Re: Editorial thread for BGP matching from Patrick J. Hayes on 2006-01-24 (public-rdf-dawg@w3.org from January to March 2006)

From: Patrick J. Hayes <phayes@ihmc.us>
Date: Mon, 23 Jan 2006 23:22:21 -0600
To: franconi@inf.unibz.it
Cc: RDF Data Access Working Group <public-rdf-dawg@w3.org>
Message-ID: <web-5621285@ihmc.us>
On 23 Jan 2006, at 22:49, Pat Hayes wrote:
I don't see the scoping set B having a different role 
than, say, the E-entailment.
Both allow us to introduce in the spec a terminology that 
future user have to refer to in order to make their 
choices - if they want to say that they are (backward) 
compatible with SPARQL. Future implementors have to 
declare, for example, what is their kind of entailment 
*and* their scoping set B, since they are in the spec.

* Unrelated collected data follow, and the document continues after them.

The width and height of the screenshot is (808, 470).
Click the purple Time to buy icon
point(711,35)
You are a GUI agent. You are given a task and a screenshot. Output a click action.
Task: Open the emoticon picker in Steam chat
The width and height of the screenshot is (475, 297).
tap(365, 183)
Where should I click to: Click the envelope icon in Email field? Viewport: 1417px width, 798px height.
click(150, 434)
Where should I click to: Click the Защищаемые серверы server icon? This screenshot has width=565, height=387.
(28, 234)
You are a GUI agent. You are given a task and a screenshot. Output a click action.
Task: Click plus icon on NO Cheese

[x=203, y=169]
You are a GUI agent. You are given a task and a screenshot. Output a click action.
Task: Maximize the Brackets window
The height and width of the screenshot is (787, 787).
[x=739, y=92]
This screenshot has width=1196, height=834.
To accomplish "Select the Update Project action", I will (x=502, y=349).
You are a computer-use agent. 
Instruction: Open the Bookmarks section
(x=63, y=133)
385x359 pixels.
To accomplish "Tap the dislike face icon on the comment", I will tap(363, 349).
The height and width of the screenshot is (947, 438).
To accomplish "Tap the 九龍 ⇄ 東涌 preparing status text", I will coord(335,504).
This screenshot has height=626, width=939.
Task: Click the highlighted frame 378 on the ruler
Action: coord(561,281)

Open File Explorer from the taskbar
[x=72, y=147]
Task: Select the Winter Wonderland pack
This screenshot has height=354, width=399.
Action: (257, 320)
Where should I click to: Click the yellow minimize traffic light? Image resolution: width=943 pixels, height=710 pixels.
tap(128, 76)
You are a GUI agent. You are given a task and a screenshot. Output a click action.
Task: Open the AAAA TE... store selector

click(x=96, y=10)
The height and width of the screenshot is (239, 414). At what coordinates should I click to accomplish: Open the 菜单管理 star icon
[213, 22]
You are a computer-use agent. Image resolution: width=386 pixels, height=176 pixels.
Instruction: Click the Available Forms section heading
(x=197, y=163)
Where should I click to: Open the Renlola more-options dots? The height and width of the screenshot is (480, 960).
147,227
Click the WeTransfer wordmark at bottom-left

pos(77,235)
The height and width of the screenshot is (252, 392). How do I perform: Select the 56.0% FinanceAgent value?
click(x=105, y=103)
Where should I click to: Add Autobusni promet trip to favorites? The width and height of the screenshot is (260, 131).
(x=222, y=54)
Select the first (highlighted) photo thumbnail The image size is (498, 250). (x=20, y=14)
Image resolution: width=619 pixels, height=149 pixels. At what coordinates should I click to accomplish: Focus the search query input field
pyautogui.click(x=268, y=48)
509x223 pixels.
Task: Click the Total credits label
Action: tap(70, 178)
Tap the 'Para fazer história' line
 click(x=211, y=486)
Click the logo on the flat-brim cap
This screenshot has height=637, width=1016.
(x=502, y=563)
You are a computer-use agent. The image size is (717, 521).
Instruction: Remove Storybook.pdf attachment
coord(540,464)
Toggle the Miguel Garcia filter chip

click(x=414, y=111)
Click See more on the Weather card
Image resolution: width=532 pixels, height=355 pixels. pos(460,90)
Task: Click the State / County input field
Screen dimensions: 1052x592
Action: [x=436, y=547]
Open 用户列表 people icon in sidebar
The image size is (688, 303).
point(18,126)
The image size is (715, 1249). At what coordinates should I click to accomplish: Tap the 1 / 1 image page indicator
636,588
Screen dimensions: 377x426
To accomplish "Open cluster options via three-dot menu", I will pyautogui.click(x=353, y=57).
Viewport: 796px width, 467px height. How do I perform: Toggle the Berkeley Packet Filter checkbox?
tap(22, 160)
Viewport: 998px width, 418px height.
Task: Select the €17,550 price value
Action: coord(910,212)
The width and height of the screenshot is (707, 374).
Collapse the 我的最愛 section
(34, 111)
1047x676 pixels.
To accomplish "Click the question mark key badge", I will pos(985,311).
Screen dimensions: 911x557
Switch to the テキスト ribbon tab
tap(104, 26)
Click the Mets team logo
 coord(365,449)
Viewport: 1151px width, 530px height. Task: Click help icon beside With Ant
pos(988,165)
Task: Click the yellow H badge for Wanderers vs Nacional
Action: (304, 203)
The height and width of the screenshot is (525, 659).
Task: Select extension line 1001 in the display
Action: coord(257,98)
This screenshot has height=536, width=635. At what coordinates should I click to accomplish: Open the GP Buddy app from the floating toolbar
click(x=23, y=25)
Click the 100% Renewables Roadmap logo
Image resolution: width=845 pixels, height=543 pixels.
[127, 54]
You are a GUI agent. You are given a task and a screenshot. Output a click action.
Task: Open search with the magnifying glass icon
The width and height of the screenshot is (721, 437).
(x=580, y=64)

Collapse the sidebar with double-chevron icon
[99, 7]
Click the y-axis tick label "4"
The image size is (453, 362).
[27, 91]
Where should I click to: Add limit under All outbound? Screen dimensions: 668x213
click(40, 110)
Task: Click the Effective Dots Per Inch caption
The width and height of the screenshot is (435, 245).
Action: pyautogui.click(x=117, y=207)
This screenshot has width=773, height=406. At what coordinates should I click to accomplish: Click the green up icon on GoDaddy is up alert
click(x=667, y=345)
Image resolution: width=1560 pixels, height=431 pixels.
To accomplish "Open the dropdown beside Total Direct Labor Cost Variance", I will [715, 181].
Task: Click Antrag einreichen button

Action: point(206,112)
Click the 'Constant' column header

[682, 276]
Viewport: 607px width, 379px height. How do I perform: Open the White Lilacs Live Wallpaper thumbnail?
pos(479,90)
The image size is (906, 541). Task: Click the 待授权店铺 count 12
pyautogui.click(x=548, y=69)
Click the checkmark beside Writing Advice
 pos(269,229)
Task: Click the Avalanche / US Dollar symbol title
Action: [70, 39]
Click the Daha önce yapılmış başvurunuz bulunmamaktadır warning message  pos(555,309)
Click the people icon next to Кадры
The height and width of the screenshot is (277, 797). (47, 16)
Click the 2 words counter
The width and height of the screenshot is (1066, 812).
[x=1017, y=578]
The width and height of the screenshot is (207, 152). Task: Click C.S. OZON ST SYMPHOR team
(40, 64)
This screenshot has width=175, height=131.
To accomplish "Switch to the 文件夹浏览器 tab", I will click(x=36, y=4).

Fair enough, but then what we should to is (a) define 
SPARQL, as directly as possible (b) define "SPARQL 
extension", using E- and B, and require the future specs 
to specify E- and B suitably, and perhaps (c) show briefly 
how SPARQL itself fits that definition by suitable choice 
of E and B. But if, as I had understood - perhaps wrongly 
- from Andy's emails, such extensions weren't even going 
to be mentioned in this document, then I see no reason to 
include (b) in it.

And in fact, in the current version of the document, 
edited by Andy himself, there is no mention whatsoever to 
any SPARQL extension. In the spirit of what I was saying 
in the above paragraph - that you fail to  understand - 
the SPARQL spec is specifying *only* the simple 
entailment, but using the framework that can be used 
somewhere else to define *smoothly* the SPARQL extensions.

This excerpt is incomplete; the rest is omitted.